L’Ingénierie Politique Contre L'Endoctrinement : Pourquoi La République Doit Utiliser Les Plus Hautes Autorités Religieuses Et Les Mosquées Pour Sauver Des Vies
Par Amzoun
Agronome, Sociologue, Nutritionniste et Activiste (Diaspora, États-Unis)
En tant que sociologue, mon rôle est de regarder la réalité du terrain en face, sans illusion. Quand on étudie la société algérienne actuelle, on touche exactement au cœur du mécanisme de contrôle social : le pouvoir de la répétition quotidienne. Il faut comprendre qu'absolument personne d'autre dans l'appareil d'État n'a l'opportunité de s'adresser à la population temps de fois par jour, chaque jour de la semaine. Ni le Président de la République, ni les ministres, ni les walis (gouverneurs) n'ont cette tribune permanente. Seuls les imams et les prêcheurs dans les mosquées disposent de cette influence de masse.
C'est une évidence flagrante : pour la majorité des gens dans la rue, la boussole morale n'est pas le Code pénal ou la Constitution. Les citoyens ne raisonnent plus en fonction de ce qui est juridiquement « légal ou illégal », mais en fonction de ce qui est doctrinalement « Halal ou Haram ». L'endoctrinement est devenu une réalité de chaque instant qui dicte les comportements dans l'espace public et privé. [1]

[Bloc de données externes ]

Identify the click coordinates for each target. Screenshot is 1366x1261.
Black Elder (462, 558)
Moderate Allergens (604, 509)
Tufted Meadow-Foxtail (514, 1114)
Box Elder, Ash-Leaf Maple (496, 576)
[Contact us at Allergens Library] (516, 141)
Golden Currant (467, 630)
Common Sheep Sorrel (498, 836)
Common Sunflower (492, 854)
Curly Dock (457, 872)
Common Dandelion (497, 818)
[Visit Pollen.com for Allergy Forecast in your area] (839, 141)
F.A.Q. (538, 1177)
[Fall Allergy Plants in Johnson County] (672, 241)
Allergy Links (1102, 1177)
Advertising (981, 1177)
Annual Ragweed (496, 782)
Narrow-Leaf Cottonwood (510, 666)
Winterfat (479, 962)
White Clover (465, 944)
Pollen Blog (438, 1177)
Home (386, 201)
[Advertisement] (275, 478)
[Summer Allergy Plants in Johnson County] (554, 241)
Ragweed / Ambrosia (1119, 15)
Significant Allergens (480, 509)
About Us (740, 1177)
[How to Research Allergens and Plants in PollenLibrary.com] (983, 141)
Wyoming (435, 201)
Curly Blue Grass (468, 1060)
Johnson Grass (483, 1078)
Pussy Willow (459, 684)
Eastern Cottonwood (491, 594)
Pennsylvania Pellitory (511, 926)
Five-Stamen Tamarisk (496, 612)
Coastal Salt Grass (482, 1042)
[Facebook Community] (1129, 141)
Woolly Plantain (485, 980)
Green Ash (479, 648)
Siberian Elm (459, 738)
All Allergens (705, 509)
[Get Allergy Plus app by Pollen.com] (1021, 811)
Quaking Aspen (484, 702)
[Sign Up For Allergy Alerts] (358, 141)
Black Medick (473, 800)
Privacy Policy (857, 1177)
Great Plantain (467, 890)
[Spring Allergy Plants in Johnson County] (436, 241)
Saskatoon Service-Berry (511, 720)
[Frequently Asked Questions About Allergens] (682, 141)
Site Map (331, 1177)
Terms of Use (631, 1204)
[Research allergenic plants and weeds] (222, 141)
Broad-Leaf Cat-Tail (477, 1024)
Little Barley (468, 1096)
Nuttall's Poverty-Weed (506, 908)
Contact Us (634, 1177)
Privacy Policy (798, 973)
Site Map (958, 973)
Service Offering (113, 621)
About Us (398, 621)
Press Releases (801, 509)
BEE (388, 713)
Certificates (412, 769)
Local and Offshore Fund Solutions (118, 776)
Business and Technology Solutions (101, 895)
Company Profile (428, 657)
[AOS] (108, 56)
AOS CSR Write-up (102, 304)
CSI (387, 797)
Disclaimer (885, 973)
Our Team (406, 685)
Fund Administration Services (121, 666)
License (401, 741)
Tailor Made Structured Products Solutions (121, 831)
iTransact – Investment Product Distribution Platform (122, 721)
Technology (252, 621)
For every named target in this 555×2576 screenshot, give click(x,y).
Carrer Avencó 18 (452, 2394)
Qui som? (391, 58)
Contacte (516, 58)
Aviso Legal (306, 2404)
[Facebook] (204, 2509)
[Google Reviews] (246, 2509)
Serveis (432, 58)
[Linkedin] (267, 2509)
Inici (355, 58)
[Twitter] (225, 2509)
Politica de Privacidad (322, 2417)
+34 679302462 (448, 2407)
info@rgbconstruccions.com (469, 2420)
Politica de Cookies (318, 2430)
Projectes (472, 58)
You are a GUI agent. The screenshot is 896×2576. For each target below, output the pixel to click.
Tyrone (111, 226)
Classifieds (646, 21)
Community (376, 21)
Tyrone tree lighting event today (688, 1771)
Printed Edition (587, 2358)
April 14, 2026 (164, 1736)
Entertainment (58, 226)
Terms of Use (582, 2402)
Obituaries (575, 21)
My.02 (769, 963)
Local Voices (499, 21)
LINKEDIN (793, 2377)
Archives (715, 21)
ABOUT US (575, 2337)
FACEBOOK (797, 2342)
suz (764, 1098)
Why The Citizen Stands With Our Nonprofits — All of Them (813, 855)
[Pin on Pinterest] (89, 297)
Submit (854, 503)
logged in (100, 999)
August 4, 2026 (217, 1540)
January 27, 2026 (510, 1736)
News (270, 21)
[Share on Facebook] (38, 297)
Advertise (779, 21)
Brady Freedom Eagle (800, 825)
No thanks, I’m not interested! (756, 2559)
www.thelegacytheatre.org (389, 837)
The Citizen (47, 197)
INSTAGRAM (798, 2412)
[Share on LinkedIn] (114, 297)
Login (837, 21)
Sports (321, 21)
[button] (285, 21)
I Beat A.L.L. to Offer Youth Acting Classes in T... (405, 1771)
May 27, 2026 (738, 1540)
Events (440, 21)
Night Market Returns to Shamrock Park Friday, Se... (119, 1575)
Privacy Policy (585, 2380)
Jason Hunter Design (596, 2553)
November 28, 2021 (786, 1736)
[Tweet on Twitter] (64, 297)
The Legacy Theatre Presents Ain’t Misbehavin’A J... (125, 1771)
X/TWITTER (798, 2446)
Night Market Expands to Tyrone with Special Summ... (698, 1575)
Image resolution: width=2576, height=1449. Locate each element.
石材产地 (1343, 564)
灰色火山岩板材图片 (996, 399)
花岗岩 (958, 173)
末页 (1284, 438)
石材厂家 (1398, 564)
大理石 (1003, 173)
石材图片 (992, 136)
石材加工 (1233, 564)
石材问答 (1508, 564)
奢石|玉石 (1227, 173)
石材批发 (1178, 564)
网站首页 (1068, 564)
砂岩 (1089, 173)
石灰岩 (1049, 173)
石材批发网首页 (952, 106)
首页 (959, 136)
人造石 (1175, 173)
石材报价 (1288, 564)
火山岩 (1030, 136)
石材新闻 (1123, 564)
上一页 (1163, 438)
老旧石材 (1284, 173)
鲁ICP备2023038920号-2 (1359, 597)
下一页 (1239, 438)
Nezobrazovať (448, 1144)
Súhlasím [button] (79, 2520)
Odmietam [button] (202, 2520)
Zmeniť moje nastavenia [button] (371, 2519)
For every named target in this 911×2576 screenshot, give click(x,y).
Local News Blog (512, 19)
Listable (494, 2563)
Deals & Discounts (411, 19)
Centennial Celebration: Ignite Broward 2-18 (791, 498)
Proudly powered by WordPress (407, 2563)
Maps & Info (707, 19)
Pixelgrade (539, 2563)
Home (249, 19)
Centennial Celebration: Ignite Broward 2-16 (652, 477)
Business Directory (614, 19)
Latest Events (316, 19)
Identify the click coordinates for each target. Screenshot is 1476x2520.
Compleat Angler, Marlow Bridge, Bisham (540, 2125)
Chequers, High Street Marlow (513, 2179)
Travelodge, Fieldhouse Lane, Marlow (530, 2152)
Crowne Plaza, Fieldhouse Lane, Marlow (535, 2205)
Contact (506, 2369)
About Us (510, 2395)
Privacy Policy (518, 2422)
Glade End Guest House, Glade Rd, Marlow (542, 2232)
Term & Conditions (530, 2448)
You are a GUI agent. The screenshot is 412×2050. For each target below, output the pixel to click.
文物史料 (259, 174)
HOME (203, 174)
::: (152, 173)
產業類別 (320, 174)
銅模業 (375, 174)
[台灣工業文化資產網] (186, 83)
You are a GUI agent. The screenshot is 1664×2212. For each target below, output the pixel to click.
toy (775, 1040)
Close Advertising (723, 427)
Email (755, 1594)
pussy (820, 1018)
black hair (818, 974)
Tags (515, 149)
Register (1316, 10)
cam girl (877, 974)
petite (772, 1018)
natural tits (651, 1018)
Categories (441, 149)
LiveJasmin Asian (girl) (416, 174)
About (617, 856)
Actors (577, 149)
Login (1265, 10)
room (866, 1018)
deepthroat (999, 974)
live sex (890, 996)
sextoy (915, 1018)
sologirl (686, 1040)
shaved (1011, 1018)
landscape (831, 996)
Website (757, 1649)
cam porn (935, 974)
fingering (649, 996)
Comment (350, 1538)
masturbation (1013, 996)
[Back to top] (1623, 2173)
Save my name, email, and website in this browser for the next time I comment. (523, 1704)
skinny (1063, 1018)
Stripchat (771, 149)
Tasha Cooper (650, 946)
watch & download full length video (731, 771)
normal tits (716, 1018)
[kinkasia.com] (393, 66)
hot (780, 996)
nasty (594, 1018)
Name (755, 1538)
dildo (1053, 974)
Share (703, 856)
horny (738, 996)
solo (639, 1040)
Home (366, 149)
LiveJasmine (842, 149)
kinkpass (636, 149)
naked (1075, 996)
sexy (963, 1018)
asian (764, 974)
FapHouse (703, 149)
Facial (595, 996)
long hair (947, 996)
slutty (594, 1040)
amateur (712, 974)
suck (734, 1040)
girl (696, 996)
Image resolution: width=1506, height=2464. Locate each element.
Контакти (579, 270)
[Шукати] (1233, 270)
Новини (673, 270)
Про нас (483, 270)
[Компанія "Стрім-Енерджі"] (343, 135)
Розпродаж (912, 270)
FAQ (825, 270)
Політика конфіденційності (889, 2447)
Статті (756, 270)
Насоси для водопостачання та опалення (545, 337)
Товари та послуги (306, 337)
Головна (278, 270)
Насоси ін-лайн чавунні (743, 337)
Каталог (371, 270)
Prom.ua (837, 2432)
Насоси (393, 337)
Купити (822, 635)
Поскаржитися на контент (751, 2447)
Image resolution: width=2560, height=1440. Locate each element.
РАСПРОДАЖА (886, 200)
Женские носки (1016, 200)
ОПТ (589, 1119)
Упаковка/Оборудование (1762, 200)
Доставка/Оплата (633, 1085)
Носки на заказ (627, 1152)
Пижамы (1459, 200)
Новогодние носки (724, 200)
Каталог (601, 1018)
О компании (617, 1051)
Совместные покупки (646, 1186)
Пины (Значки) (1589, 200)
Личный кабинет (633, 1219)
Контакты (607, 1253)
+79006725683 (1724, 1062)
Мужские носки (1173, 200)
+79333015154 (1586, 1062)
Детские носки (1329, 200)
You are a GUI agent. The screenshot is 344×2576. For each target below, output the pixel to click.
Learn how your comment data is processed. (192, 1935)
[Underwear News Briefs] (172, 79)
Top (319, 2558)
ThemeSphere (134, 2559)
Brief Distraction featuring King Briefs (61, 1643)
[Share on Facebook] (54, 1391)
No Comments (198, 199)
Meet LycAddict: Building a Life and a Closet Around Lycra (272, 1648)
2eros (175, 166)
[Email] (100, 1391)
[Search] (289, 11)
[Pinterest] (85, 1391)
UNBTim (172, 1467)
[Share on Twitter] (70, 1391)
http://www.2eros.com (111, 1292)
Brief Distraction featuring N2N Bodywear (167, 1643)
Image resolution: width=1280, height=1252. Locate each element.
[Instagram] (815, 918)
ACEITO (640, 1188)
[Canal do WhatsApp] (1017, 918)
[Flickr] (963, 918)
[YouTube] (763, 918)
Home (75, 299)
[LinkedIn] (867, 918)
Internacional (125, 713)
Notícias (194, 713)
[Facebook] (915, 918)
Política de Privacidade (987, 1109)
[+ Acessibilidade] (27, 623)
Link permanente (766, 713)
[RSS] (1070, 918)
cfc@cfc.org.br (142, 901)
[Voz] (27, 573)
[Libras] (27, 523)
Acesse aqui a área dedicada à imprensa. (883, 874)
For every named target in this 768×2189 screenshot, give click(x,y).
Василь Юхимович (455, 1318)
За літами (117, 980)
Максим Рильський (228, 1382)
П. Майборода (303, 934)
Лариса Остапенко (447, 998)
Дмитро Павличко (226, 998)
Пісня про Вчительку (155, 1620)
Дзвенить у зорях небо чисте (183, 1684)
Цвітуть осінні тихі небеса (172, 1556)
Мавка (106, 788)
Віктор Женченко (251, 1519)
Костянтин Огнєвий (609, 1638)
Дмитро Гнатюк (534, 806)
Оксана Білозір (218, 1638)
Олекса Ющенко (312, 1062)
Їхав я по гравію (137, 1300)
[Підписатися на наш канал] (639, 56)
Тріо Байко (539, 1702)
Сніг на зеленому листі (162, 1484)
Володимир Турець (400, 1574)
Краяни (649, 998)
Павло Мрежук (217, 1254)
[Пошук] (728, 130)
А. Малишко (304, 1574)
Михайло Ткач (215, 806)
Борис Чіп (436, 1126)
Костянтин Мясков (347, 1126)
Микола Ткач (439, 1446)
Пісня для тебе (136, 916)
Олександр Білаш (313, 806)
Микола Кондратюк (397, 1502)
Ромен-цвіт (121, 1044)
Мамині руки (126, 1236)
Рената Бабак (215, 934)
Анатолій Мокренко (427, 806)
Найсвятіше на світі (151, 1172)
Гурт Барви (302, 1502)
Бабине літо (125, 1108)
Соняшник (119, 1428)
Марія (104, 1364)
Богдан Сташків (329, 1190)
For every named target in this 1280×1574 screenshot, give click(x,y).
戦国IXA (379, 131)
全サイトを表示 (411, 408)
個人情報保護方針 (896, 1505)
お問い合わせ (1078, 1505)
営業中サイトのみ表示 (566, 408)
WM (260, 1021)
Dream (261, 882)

Pourtant, si l'on regarde nos textes fondamentaux, la Constitution algérienne n'interdit pas la vente d'alcool, pas plus qu'elle n'interdit à un homme et une femme célibataires de marcher ensemble dans la rue ou d'aller à la plage. Mais le discours religieux de la rue, lui, l'interdit et l'impose par la pression sociale.
Face à ce constat sociologique, exiger un décret religieux officiel ou une fatwa pour condamner la violence domestique et les féminicides n'est pas une capitulation de l'État devant la religion. Bien au contraire, c'est de l'ingénierie politique pure. Il ne s'agit pas de se soumettre aux religieux, mais de mettre en place l'instrumentalisation des leaders religieux par l'État et par le gouvernement. [1, 2]
Puisque ces fonctionnaires du culte sont entièrement payés et entretenus par l'argent du contribuable algérien, la République doit les utiliser comme un outil de communication de masse. Le gouvernement républicain doit forcer l'appareil clérical à servir de courroie de transmission pour diffuser des décrets qui protègent la sécurité nationale, la vie des citoyens( en particulier femmes et les enfants ) et la paix sociale. Face à une population profondément endoctrinée par des siècles de traditions patriarcales, cette stratégie de contre-endoctrinement par la mosquée est devenue obligatoire. C'est le seul moyen pragmatique de toucher les esprits et de sauver la prochaine génération, là où les lois de la République ne sont malheureusement plus écoutées.